По чужим, испещренным кровянистыми волоконцами — это от холода и высоты полопались сосуды — глазам, по раскрылатенным ноздрям и яростно распахнутому рту Тарасов понял, что Студенцов сейчас выстрелит — точно выстрелит! — палец его лежал на спусковом крючке, проржавевшем от сырости, осталось только сделать легкое движение, надавить на собачку, и — и-и... Пока Тарасов раздумывал, что же делать, настороженно и вместе с тем одурело следя за Студенцовым, а точнее, за его руками, за пальцем, просунутым в защитную скобу, тот все же нажал на спусковой крючок — нажал, вот ведь ка-ак!

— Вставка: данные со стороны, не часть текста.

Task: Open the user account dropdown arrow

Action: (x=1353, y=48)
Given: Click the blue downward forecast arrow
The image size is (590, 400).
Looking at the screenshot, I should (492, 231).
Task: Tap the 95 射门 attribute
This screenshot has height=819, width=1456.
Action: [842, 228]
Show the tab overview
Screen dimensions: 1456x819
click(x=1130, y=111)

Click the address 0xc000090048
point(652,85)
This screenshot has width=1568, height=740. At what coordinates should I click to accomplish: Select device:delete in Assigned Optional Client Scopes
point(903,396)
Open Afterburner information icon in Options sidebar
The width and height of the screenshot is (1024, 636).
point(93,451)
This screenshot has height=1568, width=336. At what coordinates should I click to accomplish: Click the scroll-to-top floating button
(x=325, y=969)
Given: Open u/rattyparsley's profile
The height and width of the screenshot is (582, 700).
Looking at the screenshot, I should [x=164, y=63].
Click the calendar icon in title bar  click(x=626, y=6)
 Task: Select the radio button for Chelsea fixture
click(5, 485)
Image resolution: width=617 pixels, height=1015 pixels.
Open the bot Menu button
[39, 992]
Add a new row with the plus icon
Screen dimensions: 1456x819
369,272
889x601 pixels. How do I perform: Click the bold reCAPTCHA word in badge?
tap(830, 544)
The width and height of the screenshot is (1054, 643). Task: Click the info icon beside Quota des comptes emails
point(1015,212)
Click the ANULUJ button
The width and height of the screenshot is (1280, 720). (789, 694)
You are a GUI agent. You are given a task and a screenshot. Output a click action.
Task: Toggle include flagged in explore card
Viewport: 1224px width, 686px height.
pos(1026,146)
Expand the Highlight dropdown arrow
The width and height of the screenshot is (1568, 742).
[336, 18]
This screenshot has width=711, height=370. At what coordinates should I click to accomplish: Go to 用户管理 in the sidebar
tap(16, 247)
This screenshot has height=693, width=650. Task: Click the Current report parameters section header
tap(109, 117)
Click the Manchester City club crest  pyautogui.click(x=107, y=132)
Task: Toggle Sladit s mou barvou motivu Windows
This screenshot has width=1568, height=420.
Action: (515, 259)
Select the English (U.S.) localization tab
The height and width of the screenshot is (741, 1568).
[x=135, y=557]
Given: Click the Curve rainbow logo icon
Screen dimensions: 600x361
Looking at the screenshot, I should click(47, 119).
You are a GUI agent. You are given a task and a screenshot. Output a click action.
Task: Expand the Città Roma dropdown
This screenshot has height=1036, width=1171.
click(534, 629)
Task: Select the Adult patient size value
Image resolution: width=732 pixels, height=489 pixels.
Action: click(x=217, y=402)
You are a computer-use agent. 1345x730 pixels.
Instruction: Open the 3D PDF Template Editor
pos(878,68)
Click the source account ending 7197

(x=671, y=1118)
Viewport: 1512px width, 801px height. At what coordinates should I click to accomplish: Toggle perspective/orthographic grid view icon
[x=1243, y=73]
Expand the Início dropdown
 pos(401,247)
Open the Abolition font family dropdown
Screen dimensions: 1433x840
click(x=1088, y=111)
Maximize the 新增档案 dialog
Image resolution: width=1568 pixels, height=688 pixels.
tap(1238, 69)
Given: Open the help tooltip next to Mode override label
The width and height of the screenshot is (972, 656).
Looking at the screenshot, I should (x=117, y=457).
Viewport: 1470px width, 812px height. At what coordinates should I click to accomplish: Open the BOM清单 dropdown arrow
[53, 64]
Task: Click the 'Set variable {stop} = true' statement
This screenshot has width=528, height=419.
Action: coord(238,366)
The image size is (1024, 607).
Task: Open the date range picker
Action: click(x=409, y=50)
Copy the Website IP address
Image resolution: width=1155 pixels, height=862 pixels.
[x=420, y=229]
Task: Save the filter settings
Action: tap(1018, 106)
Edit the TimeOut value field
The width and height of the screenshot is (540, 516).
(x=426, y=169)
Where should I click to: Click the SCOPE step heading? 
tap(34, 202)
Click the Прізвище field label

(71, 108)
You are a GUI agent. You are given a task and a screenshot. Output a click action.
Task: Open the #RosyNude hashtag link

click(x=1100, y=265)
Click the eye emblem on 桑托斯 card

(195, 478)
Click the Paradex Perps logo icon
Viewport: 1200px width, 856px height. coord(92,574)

Но выстрела не последовало — во-первых, патрон находился в левом стволе, Тарасов сам загнал его туда — из левого ствола ему сподручнее было стрелять, а Студенцов взвел правый курок и надавил именно на него, во-вторых, ружье стояло на предохранителе. Тарасов всегда ставил свою пищаль на предохранитель, чтобы не было случайного выстрела.
— Сто-ой! — снова заорал Тарасов, кинулся на Студенцова. Схватился руками за ружье, резко крутанул его в одну сторону, в другую, вырывая, потом подкатился под Студенцова и резко ударил его локтем в живот. Удар неопасный, но болезненный — Студенцов выпустил ружье и, не охнув, не икнув, притиснул руки к животу, скорчился. В глазах его, побелевших от бешенства, ничего, кроме злости, до этой минуты не выражавших, заплескалась боль.
— Ты что-о? Что-о? — яростным шепотом (почему шепотом? кого он боится, кого?) накинулся Тарасов на Студенцова. — В тюрьму захотел? Раз набиваешься — будет тебе тюрьма! Будет! Как только на Большую землю вернемся — будет!
Он распахнул ружье, подцепил пальцем патрон, выуживая его из ствола. Патрон, не выбитый инжектором, хоть и плотно сидел, а все же подался, шлепнулся, в ладонь, обнажив черную глубину дула. Тарасов сунул патрон в карман штормовки, застегнул клапан на пуговицу.
— Все, теперь стреляй! — по-прежнему шепотом, словно действительно боялся кого-то, прохрипел Тарасов, сделал мах рукой: — Стреляй!